The sheer scope of material made available, the endless ways it can be collated, categorized, collected and compared is nothing short of wondrous. The more a person works with these resources, the more he realizes how hugely beneficial they are.

The scanned library is remarkably similar to a bricks-and-mortar library, since the pages look just the way they do in a real sefer – they are photographed and stored as is. The difference between scanned and typed material is that the files of the former are heavier and take up more room.

Ask the executors of the “Responsa Project” or DBS Master Library how much it costs to type a sefer – they’ll roll their eyes and sigh. It’s a mammoth expense; each book takes hundreds of hours of typing and proofreading.

Some sefarim publishers agreed to transmit their print-ready digital text of sefarim to the Responsa Project. That was a great solution, since the manuscript was practically error-free, having already been edited and proofread. Sometimes the publisher even sent along valuable insights that were gleaned from having worked on the text. (One of the sefarim thus obtained for the Responsa Project is the Rokeach’s commentary on the seder hatefillah. As of Responsa Project’s Version 14, it is even possible for the user to type and save his own insights alongside the text. This idea was first introduced by Otzar Hachochma.)

But as you can imagine, not many publishers are willing to release the manuscripts in which they invested a lot of time and money.

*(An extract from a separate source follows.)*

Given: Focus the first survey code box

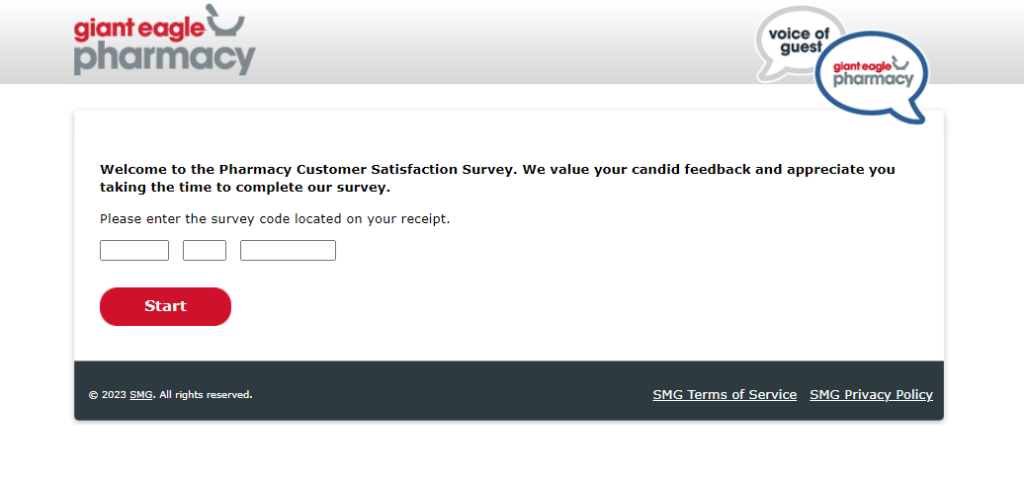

After all, once it’s available in this format, anyone can print it for himself, or, the publishers argue, potential clients have no need to purchase the print version at all, since they can access it digitally. (Although, as mentioned in a previous post, this reservation is unfounded, since the digital form can in no way replace the print form as a means of study. The digital form is only useful as a form of reference or for quick perusal.)

Users of the DBS Master Library sometimes use OCR technology-based programs such as Ligature or FineReader to convert the scanned images of sefarim to editable text. But these programs have many disadvantages, one of them being that the Hebrew Alef Beis contains many similar letters that are indistinguishable by software; such as beis, chof, pei / chof, nun / reish, dalet, zayin, vav / hei, ches / alef, ayin, tes / yud, vav, nun etc. This is another example of where the computer, with all its remarkable prowess, cannot compete with the human brain.

When you input a certain letter into the computer’s memory bank, and then ask it to recognize the same shape in every image it sees, it won’t recognize the letter once there is the most miniscule change in the font size or boldness of the said letter – not to mention major differences such as in the letters of handwritten text. If the leg of an Aleph is a little longer or shorter than the original Aleph the computer was shown, the dumb genius won’t identify it as an Aleph. It likewise doesn’t penetrate his iron brain that there’s a difference between a dalet that has a short stump on its right, and a longer on its left, to a zayin, which has a short stump on both sides. Or, if the scanned printed page has part of a letter broken off, again, the computer will no longer recognize it. And if the text is vowelized, the computer loses its mind completely.

Humans Vs. Computers

The human ability to identify basic details and ignore secondary details such as the ability to distinguish between a printed dot and a little dirt sticking to a page – is something that IT engineers have yet to mimic. The developers of the program Ligature claim to have invented a method called ‘neural networks’ that mimic human thought. However, in an article they wrote on the topic, they concede that computer software is hopelessly inept when compared to the human brain. A clear example of how Hashem’s Master designs can never be duplicated.

However, we digress. Let us return to our subject at hand. The DBS Master Library team probably also used programs such as these to digitize sefarm, and therefore, their work has many errors. There is no way about it; producing a digitized sefer that is error-free is a very time-consuming, costly task.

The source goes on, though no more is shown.